Document extract>
I swear to God, @Valentino, you are the most insightful therapist ever. I have to read this a few times and let it sink in. It simply never occurred to me MY PANIC might invoke FEAR and then use argument as aggression. Which is CLEARLY nuts because I practice a profession where people use argument as aggression ALL THE TIME, and it is an acknowledged problem... Of course I would never do that...:blackeye::hungover::meh:
 
I have found that working with anger is one of the missing links in healing.

Psychology tends to be focused on anxiety/FEAR, over-focusing on neurotic assumptions that all issues originate from unconscious fears. It seems more recent developments are exploring how to deal with PANIC/GRIEF (Separation Anxiety, Shame/Pride) circuits, which is assuming that people need more support, comfort, validation, good feelings, social acceptance.

The RAGE circuitry seems to be linked to the instinctive survival reptilian brain areas. While the PANIC is linked to emotional heart mammalian limbic social brain, and FEAR circuits is primarily linked with the thinking conceptual brain (neocortex).

If RAGE is part of reptilian system, then you might have to communicate with it more through habit, ritual, body movements, physical expressions, raw sensations, feelings, etc.

Also anger comes up when the reptilian instinctive brain responds (and co-opts higher brains) to actual physical or emotional pain, it blasts an adrenaline surge of energy that's there to help with defending boundaries and personal safety. A deeper and paradoxical method in response to triggered anger, is to focus on tending to the internal wounds and needs that are more towards the root of the pain. I think this is where Stosny is pointing when he refers to CORE Values as the anchor, and naturally Self-Compassion and Deeper Love comes up when attention is focused on our personal vulnerabilities and deeper shared humanity.

Ultimately all 3 core emotions of Anger, Fear and Shame(PANIC) are simply love in distortion. They are all variations of self-focused self-protective love of self. If anger can be redirected with self-focused attention towards courage to face our own wounds with the intention of compassion and wholeness, then it can complete the circuit loop. Anger directed outwards, requires others & the external world to change in order to make you whole, which can easily fall into the endless cycle trap of reinforced victim consciousness.

A quote from Stosny's book "How to Improve Marriage without talking about it" page 113
  • My emotional well-being is important to me.

Recorded data>
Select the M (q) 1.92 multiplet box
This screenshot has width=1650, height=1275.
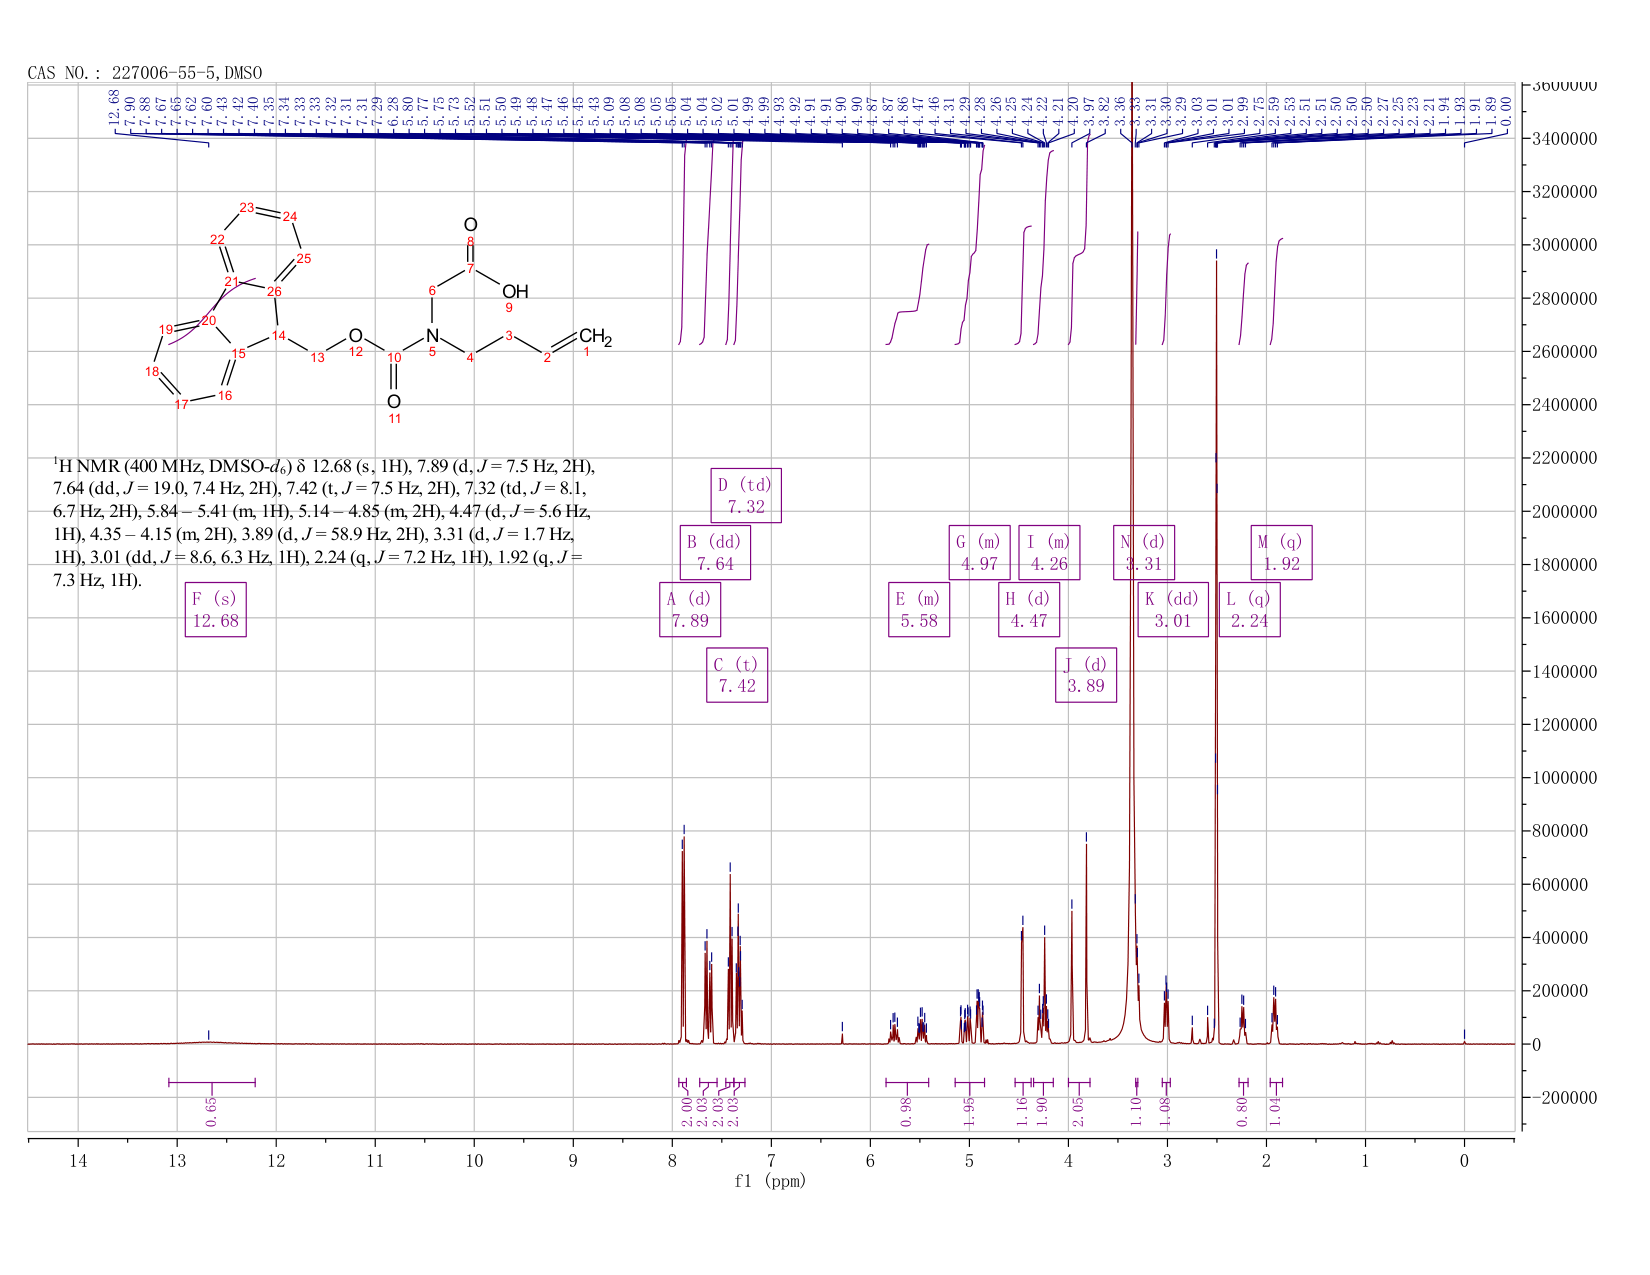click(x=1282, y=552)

---

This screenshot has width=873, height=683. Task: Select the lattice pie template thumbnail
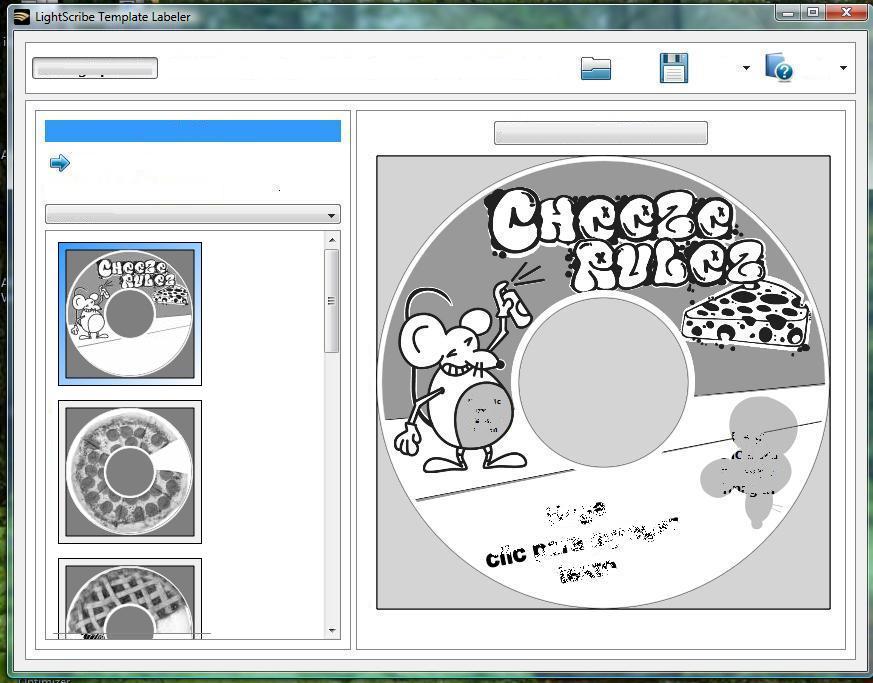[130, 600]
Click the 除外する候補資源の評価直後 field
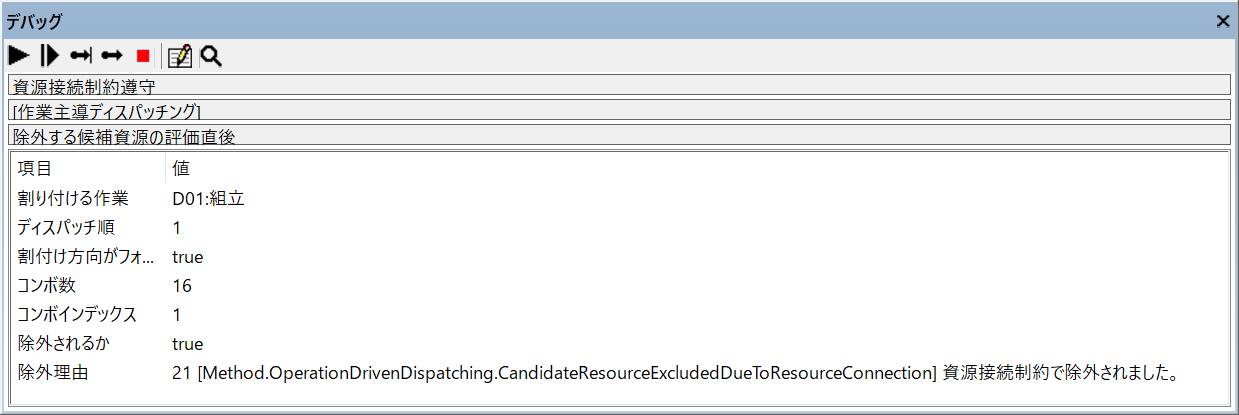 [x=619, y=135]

Tasks to carry out>
**a)** From the post on anger, repeat word for word the passage that starts at "Psychology tends to" and ends after "feelings, social acceptance.".
**b)** Turn the paragraph of the post on anger that opens with "Ultimately all 3 core emotions" into a short bulleted list that keeps its main points.

Results>
**a)**
Psychology tends to be focused on anxiety/FEAR, over-focusing on neurotic assumptions that all issues originate from unconscious fears. It seems more recent developments are exploring how to deal with PANIC/GRIEF (Separation Anxiety, Shame/Pride) circuits, which is assuming that people need more support, comfort, validation, good feelings, social acceptance.

**b)**
- Anger, fear, and shame (PANIC) are the three core emotions, and all are love in distortion.
- Each is a form of self-focused, self-protective love of self.
- Anger can complete the circuit loop if it is redirected inward as courage to face one's own wounds, with the aim of compassion and wholeness.
- Anger aimed outward needs others and the outside world to change to make you whole. This can easily trap you in an endless cycle of reinforced victim consciousness.